Já as causas traumáticas atingem também um número expressivo da população por acidentes de trânsito, de trabalho ou, em número menor, em razão de outra etiologia. Dentre os citados, os acidentes de trabalho tendem a culminar em amputações dos membros superiores (dedos, mão e braço).
Os tumores ósseos malignos como osteossarcoma também são responsáveis por amputação, especialmente de partes dos membros inferiores. Segundo o fisiatra Cezar Cavalcanti, nessa primeira fase o que deve ser tratado é o tumor para preservar a saúde do paciente e, posteriormente, através de uma equipe multidisciplinar dar todo o andamento necessário para que o paciente volte a ter uma vida normal nessa nova condição em que se encontra.
Principais Complicações nas Amputações
Entre as principais causas de complicações no coto estão deiscência de suturas, edemas, dor fantasma, ulceração do coto, inflamações, infecções, retração da cicatriz, neuromas e espículas ósseas. Esses tipos de problemas costumam afetar o coto da segunda a terceira semana após o ato cirúrgico. Os problemas decorrentes de causas como neuromas, contraturas musculares e hipotrofias, entre outras, acontecem mais tardiamente; muito embora a dor possa aparecer em qualquer época, apresentando características das mais diversas.

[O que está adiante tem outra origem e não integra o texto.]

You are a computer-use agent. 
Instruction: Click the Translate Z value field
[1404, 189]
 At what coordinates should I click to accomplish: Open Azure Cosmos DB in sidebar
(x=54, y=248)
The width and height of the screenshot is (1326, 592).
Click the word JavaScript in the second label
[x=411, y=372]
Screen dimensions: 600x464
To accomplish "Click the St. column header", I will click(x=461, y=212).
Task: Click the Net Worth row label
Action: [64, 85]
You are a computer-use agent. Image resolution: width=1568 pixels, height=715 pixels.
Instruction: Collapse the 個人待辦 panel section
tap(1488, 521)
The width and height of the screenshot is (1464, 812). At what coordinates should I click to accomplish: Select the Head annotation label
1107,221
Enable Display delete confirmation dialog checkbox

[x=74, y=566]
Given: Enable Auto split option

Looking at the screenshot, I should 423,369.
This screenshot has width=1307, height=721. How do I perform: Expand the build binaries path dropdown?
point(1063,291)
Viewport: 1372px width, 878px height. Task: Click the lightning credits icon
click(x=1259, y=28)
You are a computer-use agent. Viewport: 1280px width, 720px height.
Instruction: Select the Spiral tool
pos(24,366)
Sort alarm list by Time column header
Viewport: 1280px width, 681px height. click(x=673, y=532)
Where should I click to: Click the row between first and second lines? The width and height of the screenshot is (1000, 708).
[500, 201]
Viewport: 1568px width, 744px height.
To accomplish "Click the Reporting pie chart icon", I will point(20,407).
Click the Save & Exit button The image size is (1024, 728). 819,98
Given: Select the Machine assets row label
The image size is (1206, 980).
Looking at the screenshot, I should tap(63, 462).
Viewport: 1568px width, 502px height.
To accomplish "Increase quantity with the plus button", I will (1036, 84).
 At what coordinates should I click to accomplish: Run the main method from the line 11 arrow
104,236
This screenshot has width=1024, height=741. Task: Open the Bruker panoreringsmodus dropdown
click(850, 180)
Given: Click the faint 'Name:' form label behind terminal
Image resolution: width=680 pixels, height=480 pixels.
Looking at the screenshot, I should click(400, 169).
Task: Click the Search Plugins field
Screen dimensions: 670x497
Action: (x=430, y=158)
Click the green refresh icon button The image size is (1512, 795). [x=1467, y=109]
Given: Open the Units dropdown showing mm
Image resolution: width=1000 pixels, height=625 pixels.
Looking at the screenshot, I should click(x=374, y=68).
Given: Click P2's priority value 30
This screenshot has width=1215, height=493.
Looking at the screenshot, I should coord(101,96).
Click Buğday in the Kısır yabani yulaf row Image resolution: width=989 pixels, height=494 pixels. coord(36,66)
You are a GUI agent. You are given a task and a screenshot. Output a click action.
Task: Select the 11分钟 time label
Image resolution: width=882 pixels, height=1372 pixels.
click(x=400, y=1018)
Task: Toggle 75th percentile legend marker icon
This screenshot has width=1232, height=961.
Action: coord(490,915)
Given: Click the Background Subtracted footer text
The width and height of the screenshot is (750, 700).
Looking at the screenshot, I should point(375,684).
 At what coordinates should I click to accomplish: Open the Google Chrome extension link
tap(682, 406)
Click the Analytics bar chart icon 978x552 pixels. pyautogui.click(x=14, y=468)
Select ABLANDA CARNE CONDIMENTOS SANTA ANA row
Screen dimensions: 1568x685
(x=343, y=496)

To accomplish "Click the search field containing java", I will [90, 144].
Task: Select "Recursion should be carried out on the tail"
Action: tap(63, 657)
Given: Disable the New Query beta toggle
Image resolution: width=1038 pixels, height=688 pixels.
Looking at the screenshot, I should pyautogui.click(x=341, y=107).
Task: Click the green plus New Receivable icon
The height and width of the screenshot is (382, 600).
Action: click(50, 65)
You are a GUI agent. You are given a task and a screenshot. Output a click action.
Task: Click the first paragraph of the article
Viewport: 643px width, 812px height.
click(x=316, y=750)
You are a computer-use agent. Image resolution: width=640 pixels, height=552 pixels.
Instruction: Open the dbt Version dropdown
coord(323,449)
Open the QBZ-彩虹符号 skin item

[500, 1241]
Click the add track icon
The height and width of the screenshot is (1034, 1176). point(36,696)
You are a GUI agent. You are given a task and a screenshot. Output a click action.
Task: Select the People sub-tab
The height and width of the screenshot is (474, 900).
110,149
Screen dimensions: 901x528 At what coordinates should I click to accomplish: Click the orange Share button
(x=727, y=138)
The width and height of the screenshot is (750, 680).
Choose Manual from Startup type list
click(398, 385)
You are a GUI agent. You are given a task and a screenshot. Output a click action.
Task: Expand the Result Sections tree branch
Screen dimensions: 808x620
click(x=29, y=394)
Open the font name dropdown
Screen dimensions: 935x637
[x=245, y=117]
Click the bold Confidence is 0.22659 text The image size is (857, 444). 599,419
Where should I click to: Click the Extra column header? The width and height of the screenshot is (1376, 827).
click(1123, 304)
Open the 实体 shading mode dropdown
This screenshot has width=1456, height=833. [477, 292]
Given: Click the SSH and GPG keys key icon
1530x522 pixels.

Um aspecto comum nos portadores de amputação é o chamado fenômeno "fantásmico", doloroso ou não, normal e ou deformado, que estará presente em 95% dos pacientes. Aproximadamente até a terceira semana após a cirurgia a maioria manifesta a percepção fantásmica de um membro normal e indolor. No entanto, alguns já se referem ao membro como deformado a partir da primeira semana. Para aqueles pacientes do primeiro grupo citado, passada as duas ou três semanas da cirurgia, o membro amputado dá a impressão de estar contorcido e desproporcional e não deveria apresentar dor.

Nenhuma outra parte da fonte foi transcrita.